Aims: To report the primary results of the FIBRONEER-ILD trial.

Methods: Patients with pulmonary fibrosis other than idiopathic pulmonary fibrosis that met criteria for progression were randomised to nerandomilast 9 mg, 18 mg, or placebo twice daily. Randomisation is stratified by HRCT pattern (usual interstitial pneumonia-like vs other fibrotic patterns) and presence of background AF treatment. Baseline characteristics were collected prior to randomisation. The primary endpoint is absolute change from baseline in FVC (mL) at Week 52.

Results: 1,780 patients were screened, with 1,178 randomised and 1,176 treated (Figure 1 [Fig. 1]). Median FVC and DLco at baseline were 69% predicted and 47% predicted, respectively. Topline data from FIBRONEER™-ILD show that the investigational compound nerandomilast met its primary endpoint. Final results of the primary efficacy analysis and safety will be presented at the conference (currently under journal embargo).

Conclusions: This trial will provide insights into the efficacy and safety of nerandomilast in patients with PPF.

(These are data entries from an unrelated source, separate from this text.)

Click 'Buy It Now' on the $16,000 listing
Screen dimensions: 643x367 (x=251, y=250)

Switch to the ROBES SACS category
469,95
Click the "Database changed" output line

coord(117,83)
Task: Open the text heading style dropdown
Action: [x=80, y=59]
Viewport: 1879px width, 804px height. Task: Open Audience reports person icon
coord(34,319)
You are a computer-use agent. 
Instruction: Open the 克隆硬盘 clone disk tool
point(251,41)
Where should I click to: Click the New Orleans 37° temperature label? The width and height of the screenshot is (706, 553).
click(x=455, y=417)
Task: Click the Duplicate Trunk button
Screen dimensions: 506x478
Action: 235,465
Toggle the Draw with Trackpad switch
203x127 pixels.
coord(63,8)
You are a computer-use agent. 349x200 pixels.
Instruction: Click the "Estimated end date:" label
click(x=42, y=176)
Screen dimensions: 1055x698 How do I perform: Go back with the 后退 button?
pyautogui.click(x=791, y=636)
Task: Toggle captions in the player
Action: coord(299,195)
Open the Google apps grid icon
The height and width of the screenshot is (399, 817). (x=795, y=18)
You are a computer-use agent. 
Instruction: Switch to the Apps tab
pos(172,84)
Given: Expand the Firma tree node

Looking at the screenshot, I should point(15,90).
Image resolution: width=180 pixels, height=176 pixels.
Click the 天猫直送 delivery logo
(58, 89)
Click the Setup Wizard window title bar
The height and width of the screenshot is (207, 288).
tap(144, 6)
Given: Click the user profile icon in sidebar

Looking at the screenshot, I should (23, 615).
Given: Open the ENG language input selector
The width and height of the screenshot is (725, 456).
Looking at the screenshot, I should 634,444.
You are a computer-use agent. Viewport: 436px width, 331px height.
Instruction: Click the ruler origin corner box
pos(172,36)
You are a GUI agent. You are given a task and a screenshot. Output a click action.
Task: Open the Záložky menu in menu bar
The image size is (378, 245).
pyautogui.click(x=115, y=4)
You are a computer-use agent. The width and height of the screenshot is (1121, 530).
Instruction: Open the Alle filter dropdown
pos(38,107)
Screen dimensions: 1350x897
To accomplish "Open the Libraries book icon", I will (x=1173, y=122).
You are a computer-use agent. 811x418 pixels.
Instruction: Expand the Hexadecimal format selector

The following disclosures could not be entered in the submission tool and will therefore only be displayed on the final encore poster:

This trial was supported and funded by Boehringer Ingelheim. The authors meet criteria for authorship as recommended by the International Committee of Medical Journal Editors (ICMJE). The authors did not receive payment for the development of the abstract.